You're Fig Faeth and your horns came in over the summer and you pick up the bard class as a form of adolescent rock 'n' roll rebellion, and it works! It's exactly the outlet you need! You give a guy you just met drumsticks and you start a band and it's good enough that within a year and a half you're touring. You are, in every sense, good at being a bard.
And then, finally, your junior year, you start to take it seriously. Your art goes from an outlet and a form of rebellion to a practice. A discipline. (Can rebellion exist within a discipline?) Your classmates know what they want to do with their work. They all have a thesis statement. And yeah, there's cohesion in the music you make, but you've never had to think about why you make it. You've never sat down and dissected what it is about bass that speaks to you. You've never poured over your lyrics to pick at any deeper meaning. Why should you? You don't play music for a grand design, you do it to... huh, why do you do it?

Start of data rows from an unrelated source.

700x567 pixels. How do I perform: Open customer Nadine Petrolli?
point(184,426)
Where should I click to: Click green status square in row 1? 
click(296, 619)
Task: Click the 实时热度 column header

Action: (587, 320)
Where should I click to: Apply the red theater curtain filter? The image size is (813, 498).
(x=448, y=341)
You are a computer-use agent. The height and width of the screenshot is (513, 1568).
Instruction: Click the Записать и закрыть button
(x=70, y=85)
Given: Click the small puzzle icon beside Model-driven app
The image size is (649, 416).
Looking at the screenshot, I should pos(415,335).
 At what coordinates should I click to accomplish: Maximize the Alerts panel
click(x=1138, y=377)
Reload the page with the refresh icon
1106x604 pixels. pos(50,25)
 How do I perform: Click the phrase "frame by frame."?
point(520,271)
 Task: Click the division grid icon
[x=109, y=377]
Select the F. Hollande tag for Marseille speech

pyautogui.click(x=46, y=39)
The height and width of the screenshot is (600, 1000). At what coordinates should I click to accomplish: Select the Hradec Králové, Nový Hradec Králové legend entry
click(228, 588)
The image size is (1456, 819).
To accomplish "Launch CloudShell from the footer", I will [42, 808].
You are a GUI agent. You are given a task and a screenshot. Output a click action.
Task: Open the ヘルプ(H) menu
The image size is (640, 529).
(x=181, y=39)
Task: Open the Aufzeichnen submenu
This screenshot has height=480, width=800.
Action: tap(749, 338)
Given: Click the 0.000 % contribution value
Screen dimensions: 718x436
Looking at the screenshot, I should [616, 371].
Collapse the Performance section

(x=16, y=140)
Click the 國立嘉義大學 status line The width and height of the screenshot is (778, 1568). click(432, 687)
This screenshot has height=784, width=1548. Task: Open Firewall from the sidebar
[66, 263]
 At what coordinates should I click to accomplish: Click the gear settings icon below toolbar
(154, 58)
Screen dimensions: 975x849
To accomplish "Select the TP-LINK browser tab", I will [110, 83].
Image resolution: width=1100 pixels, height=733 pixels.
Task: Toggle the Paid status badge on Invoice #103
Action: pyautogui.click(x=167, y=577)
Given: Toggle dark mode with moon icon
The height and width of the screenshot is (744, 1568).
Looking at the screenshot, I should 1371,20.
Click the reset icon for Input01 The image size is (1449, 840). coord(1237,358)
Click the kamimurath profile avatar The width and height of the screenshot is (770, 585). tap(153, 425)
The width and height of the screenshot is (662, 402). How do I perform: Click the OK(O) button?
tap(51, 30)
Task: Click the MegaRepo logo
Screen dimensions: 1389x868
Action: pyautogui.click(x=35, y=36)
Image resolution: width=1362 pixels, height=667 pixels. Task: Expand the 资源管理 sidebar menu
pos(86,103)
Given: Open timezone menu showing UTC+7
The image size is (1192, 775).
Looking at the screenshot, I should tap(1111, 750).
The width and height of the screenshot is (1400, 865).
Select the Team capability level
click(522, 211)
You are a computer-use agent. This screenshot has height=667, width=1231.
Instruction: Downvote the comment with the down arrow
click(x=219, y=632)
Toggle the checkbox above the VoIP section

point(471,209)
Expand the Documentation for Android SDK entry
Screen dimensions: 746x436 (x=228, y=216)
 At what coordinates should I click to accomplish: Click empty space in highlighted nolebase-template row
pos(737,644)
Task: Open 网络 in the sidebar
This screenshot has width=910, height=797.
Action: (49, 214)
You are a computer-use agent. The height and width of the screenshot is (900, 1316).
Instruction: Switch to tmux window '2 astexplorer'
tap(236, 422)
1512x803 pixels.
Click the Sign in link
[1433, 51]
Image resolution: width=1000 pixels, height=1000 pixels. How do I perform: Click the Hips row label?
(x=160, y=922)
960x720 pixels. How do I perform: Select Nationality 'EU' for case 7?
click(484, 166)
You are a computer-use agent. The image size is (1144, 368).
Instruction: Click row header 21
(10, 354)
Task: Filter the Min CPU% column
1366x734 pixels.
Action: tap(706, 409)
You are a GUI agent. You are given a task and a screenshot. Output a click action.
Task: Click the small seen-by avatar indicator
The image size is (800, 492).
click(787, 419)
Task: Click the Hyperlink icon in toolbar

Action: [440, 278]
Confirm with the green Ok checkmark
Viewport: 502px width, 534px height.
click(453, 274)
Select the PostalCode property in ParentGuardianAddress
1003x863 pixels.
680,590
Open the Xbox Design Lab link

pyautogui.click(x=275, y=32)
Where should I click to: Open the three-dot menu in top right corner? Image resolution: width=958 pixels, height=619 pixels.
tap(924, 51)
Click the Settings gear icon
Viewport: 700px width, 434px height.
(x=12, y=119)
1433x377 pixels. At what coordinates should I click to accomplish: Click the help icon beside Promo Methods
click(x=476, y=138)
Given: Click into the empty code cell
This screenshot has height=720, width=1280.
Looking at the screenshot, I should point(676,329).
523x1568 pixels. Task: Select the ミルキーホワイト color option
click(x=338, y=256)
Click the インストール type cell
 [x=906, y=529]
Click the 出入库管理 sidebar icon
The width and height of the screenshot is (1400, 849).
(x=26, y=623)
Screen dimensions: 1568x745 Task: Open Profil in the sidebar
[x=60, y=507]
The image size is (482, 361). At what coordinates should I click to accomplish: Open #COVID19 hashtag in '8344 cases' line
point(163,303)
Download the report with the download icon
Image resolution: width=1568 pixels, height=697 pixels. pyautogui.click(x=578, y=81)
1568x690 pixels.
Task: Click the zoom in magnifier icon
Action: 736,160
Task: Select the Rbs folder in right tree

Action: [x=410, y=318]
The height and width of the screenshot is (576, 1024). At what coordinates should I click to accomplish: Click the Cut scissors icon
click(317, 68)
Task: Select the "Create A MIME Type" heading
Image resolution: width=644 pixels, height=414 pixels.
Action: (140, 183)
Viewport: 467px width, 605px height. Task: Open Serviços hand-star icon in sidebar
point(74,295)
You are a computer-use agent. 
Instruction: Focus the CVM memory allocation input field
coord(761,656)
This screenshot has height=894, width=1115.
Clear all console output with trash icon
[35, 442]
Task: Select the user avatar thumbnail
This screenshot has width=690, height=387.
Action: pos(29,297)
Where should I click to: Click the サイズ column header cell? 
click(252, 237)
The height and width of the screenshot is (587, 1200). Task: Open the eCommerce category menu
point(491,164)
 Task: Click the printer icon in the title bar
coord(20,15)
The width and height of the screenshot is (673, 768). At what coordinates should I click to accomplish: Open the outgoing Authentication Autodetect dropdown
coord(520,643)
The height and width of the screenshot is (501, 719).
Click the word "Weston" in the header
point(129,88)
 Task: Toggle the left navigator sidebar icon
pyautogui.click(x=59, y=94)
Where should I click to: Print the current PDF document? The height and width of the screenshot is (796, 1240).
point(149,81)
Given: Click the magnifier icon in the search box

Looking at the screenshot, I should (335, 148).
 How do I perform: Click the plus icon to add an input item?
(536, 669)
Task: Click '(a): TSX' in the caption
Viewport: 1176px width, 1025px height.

(Your art is the one form of self-expression that feels as safe as Disguise Self does, because even if you're pouring your heart onto the page and then screaming it in front of thousands of people, it's not like you're really making yourself known. You can sing I'm lonely, I'm scared, I'm furious, and your fans will sing it right back, and there will still be the distance between performer and audience to keep your heart safe.)
Now you're being asked to look inward to explain the artistic choices you're making, and you can't help but recoil at that, because you'd rather do anything than look inward. Meanwhile, your classmates have no problem with it, so you start to wonder if you're a real artist at all. Can your art be authentic if it only exists to bolster a thesis statement? Has your art been unauthentic this whole time because you've never really thought about a thesis statement before? Is that what makes it art, and not just the next track on somebody's teen angst playlist?
You can't think about yourself— acknowledging your own existence makes you want to puke. So if your music is an extension of yourself, (and it is, even if it's just because the spotlight reveals only what you want it to,) you can't think about your music. You can't. You have to. Your grade depends on it.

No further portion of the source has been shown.